Mutatis: Autonomous Schema Evolution & Managed Deprecation

I’ve seen a lot of discussion about "Memory Bloat" in RAG systems. In Mutatis, we solve this by treating the database schema as a fluid organism that evolves (and de-evolves) based on a combination of Semantic Pattern Detection and Confidence Decay.

As the data scales, the system shadow-builds specialized tables for high-confidence entities, shifting query complexity from O(N) to O(log N).

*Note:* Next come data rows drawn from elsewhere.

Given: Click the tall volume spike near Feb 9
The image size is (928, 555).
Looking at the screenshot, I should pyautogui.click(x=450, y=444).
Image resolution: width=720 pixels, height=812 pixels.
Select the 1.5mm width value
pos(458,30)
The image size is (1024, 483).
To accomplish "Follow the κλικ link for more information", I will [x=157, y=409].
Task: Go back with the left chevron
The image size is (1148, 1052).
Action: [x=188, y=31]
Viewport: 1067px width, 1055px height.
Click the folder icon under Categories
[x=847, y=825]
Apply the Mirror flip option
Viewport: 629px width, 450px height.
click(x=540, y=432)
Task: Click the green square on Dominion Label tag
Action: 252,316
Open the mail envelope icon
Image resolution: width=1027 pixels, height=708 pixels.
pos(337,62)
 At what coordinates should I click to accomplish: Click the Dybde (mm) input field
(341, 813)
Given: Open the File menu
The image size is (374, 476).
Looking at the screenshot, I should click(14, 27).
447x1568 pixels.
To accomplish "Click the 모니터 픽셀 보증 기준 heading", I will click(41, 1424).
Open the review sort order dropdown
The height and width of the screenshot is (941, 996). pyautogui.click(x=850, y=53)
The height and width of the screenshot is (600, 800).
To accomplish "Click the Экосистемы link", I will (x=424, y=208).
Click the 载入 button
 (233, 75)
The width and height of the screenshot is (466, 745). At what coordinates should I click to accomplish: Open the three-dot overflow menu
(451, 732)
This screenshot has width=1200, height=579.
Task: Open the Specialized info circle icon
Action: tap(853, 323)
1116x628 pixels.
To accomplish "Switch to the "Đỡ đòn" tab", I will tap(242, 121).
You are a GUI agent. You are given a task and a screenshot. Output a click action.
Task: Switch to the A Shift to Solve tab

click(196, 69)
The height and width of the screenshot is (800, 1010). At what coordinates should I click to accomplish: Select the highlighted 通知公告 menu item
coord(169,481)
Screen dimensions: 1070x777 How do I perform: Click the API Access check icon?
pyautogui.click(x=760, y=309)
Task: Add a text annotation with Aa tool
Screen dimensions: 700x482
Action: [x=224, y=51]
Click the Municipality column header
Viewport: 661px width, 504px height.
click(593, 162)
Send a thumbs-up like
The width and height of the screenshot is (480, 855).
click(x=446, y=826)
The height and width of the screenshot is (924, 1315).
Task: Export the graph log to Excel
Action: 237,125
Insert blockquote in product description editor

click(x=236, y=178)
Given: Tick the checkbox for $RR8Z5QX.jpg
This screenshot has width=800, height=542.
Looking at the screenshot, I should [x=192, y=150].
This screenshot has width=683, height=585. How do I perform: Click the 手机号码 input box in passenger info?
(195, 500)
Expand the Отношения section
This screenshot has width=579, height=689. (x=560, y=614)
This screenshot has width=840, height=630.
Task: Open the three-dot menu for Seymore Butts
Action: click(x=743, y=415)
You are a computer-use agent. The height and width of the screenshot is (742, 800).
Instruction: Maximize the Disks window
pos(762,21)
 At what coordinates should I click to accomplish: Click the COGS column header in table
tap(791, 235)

How we handle the lifecycle of a memory from "Generic" to "Optimized" and back again:

1. SEMANTIC LOGIC VS. REGEX We don't trigger schema changes on keyword frequency alone. We use an LLM-driven classifier to distinguish Modal Logic (intent) from Foundational Facts. - Intent: "I wish I lived in Florida" -> Stored as preference in a generic table. - Fact: "I live in Florida" -> Triggers the evolution pipeline. This prevents schema "pollution" from noise or aspirational intent.

2. MENTIONS, DECAY, AND "DE-EVOLUTION" Schema evolution is a reward for frequently referenced data; deprecation is the penalty for irrelevance. - Confidence Decay: When contradictory statements are detected (e.g., "I moved to Texas"), the confidence score for the "Florida" schema decays. - Frequency Thresholds: If an optimized table isn't hit within a specific window, it is flagged for De-Evolution.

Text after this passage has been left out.